* begin *

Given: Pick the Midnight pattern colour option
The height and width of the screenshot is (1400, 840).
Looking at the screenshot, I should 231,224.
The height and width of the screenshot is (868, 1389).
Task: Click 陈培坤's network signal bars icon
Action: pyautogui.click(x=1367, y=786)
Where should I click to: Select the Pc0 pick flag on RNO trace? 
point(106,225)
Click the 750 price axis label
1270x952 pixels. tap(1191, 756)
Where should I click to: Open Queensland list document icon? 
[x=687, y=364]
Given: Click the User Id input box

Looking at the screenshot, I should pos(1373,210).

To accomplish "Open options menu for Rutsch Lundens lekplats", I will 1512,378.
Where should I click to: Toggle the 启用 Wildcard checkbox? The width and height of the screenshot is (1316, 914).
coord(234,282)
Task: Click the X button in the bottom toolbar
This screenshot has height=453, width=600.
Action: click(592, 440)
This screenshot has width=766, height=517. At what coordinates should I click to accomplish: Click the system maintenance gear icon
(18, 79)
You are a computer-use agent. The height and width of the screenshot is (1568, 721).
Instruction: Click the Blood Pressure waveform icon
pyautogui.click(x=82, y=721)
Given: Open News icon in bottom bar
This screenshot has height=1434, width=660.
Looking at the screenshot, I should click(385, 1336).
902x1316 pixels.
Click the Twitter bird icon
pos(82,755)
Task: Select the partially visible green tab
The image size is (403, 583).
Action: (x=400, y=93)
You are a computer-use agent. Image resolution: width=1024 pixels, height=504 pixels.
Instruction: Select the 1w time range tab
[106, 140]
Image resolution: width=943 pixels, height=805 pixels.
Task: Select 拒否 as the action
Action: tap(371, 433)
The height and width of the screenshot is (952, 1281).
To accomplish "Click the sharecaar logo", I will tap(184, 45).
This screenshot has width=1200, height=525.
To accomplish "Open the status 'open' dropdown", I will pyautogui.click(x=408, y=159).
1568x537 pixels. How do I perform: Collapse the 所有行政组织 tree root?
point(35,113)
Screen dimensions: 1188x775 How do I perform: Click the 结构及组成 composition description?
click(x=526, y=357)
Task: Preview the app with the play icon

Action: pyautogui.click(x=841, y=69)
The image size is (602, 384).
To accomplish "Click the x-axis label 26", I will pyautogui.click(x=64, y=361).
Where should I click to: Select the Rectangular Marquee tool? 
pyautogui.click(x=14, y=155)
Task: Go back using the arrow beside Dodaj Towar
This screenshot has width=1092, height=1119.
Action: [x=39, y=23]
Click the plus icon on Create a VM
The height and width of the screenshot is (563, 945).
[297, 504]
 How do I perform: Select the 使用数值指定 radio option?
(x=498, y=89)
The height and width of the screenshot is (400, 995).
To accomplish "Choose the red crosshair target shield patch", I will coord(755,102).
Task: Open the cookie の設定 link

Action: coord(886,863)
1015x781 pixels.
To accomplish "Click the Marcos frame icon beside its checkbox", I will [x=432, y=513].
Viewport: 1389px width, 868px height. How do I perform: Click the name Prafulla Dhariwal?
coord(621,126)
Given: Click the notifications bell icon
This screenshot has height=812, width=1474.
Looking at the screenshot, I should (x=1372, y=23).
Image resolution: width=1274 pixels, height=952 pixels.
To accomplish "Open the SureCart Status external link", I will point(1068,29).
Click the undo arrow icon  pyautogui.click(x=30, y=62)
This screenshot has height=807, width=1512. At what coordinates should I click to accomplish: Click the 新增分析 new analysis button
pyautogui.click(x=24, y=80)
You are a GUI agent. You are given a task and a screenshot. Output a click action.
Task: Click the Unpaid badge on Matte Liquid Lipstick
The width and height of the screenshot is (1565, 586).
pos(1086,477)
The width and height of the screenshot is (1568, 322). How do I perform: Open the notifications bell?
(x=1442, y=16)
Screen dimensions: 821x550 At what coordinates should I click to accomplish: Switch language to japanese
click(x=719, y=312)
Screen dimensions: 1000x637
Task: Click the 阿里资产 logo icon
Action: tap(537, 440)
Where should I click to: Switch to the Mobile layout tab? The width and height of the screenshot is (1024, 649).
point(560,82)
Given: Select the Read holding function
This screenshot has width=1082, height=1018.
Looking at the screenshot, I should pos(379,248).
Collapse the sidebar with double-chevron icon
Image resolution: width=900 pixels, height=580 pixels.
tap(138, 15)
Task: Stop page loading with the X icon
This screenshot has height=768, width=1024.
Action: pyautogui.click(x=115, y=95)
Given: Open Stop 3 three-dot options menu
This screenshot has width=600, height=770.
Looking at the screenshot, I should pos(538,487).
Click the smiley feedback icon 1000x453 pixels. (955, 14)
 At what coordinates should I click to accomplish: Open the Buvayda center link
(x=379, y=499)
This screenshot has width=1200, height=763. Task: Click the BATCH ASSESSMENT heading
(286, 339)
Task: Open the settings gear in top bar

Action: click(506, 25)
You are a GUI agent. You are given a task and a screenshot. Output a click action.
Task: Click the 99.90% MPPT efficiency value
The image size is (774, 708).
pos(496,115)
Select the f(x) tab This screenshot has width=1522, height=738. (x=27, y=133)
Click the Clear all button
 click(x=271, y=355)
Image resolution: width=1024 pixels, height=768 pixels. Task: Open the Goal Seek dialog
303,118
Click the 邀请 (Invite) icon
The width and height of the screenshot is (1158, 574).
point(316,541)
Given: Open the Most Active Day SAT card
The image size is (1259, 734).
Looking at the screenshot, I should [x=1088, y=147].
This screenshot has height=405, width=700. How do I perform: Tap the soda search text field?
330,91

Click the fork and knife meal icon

* end *

Rewrite the records above, changing every "Where should I click to" to "Where do I click to" and leaving everything else as it is.

**Answer for this exercise:**
Given: Pick the Midnight pattern colour option
The height and width of the screenshot is (1400, 840).
Looking at the screenshot, I should 231,224.
The height and width of the screenshot is (868, 1389).
Task: Click 陈培坤's network signal bars icon
Action: pyautogui.click(x=1367, y=786)
Where do I click to: Select the Pc0 pick flag on RNO trace? 
point(106,225)
Click the 750 price axis label
1270x952 pixels. tap(1191, 756)
Where do I click to: Open Queensland list document icon? 
[x=687, y=364]
Given: Click the User Id input box

Looking at the screenshot, I should pos(1373,210).

To accomplish "Open options menu for Rutsch Lundens lekplats", I will 1512,378.
Where do I click to: Toggle the 启用 Wildcard checkbox? The width and height of the screenshot is (1316, 914).
coord(234,282)
Task: Click the X button in the bottom toolbar
This screenshot has height=453, width=600.
Action: click(592, 440)
This screenshot has width=766, height=517. At what coordinates should I click to accomplish: Click the system maintenance gear icon
(18, 79)
You are a computer-use agent. The height and width of the screenshot is (1568, 721).
Instruction: Click the Blood Pressure waveform icon
pyautogui.click(x=82, y=721)
Given: Open News icon in bottom bar
This screenshot has height=1434, width=660.
Looking at the screenshot, I should click(385, 1336).
902x1316 pixels.
Click the Twitter bird icon
pos(82,755)
Task: Select the partially visible green tab
The image size is (403, 583).
Action: (x=400, y=93)
You are a computer-use agent. Image resolution: width=1024 pixels, height=504 pixels.
Instruction: Select the 1w time range tab
[106, 140]
Image resolution: width=943 pixels, height=805 pixels.
Task: Select 拒否 as the action
Action: tap(371, 433)
The height and width of the screenshot is (952, 1281).
To accomplish "Click the sharecaar logo", I will tap(184, 45).
This screenshot has width=1200, height=525.
To accomplish "Open the status 'open' dropdown", I will pyautogui.click(x=408, y=159).
1568x537 pixels. How do I perform: Collapse the 所有行政组织 tree root?
point(35,113)
Screen dimensions: 1188x775 How do I perform: Click the 结构及组成 composition description?
click(x=526, y=357)
Task: Preview the app with the play icon

Action: pyautogui.click(x=841, y=69)
The image size is (602, 384).
To accomplish "Click the x-axis label 26", I will pyautogui.click(x=64, y=361).
Where do I click to: Select the Rectangular Marquee tool? 
pyautogui.click(x=14, y=155)
Task: Go back using the arrow beside Dodaj Towar
This screenshot has width=1092, height=1119.
Action: [x=39, y=23]
Click the plus icon on Create a VM
The height and width of the screenshot is (563, 945).
[297, 504]
 How do I perform: Select the 使用数值指定 radio option?
(x=498, y=89)
The height and width of the screenshot is (400, 995).
To accomplish "Choose the red crosshair target shield patch", I will coord(755,102).
Task: Open the cookie の設定 link

Action: coord(886,863)
1015x781 pixels.
To accomplish "Click the Marcos frame icon beside its checkbox", I will [x=432, y=513].
Viewport: 1389px width, 868px height. How do I perform: Click the name Prafulla Dhariwal?
coord(621,126)
Given: Click the notifications bell icon
This screenshot has height=812, width=1474.
Looking at the screenshot, I should (x=1372, y=23).
Image resolution: width=1274 pixels, height=952 pixels.
To accomplish "Open the SureCart Status external link", I will point(1068,29).
Click the undo arrow icon  pyautogui.click(x=30, y=62)
This screenshot has height=807, width=1512. At what coordinates should I click to accomplish: Click the 新增分析 new analysis button
pyautogui.click(x=24, y=80)
You are a GUI agent. You are given a task and a screenshot. Output a click action.
Task: Click the Unpaid badge on Matte Liquid Lipstick
The width and height of the screenshot is (1565, 586).
pos(1086,477)
The width and height of the screenshot is (1568, 322). How do I perform: Open the notifications bell?
(x=1442, y=16)
Screen dimensions: 821x550 At what coordinates should I click to accomplish: Switch language to japanese
click(x=719, y=312)
Screen dimensions: 1000x637
Task: Click the 阿里资产 logo icon
Action: tap(537, 440)
Where do I click to: Switch to the Mobile layout tab? The width and height of the screenshot is (1024, 649).
point(560,82)
Given: Select the Read holding function
This screenshot has width=1082, height=1018.
Looking at the screenshot, I should pos(379,248).
Collapse the sidebar with double-chevron icon
Image resolution: width=900 pixels, height=580 pixels.
tap(138, 15)
Task: Stop page loading with the X icon
This screenshot has height=768, width=1024.
Action: pyautogui.click(x=115, y=95)
Given: Open Stop 3 three-dot options menu
This screenshot has width=600, height=770.
Looking at the screenshot, I should pos(538,487).
Click the smiley feedback icon 1000x453 pixels. (955, 14)
 At what coordinates should I click to accomplish: Open the Buvayda center link
(x=379, y=499)
This screenshot has width=1200, height=763. Task: Click the BATCH ASSESSMENT heading
(286, 339)
Task: Open the settings gear in top bar

Action: click(506, 25)
You are a GUI agent. You are given a task and a screenshot. Output a click action.
Task: Click the 99.90% MPPT efficiency value
The image size is (774, 708).
pos(496,115)
Select the f(x) tab This screenshot has width=1522, height=738. (x=27, y=133)
Click the Clear all button
 click(x=271, y=355)
Image resolution: width=1024 pixels, height=768 pixels. Task: Open the Goal Seek dialog
303,118
Click the 邀请 (Invite) icon
The width and height of the screenshot is (1158, 574).
point(316,541)
Given: Open the Most Active Day SAT card
The image size is (1259, 734).
Looking at the screenshot, I should [x=1088, y=147].
This screenshot has height=405, width=700. How do I perform: Tap the soda search text field?
330,91

Click the fork and knife meal icon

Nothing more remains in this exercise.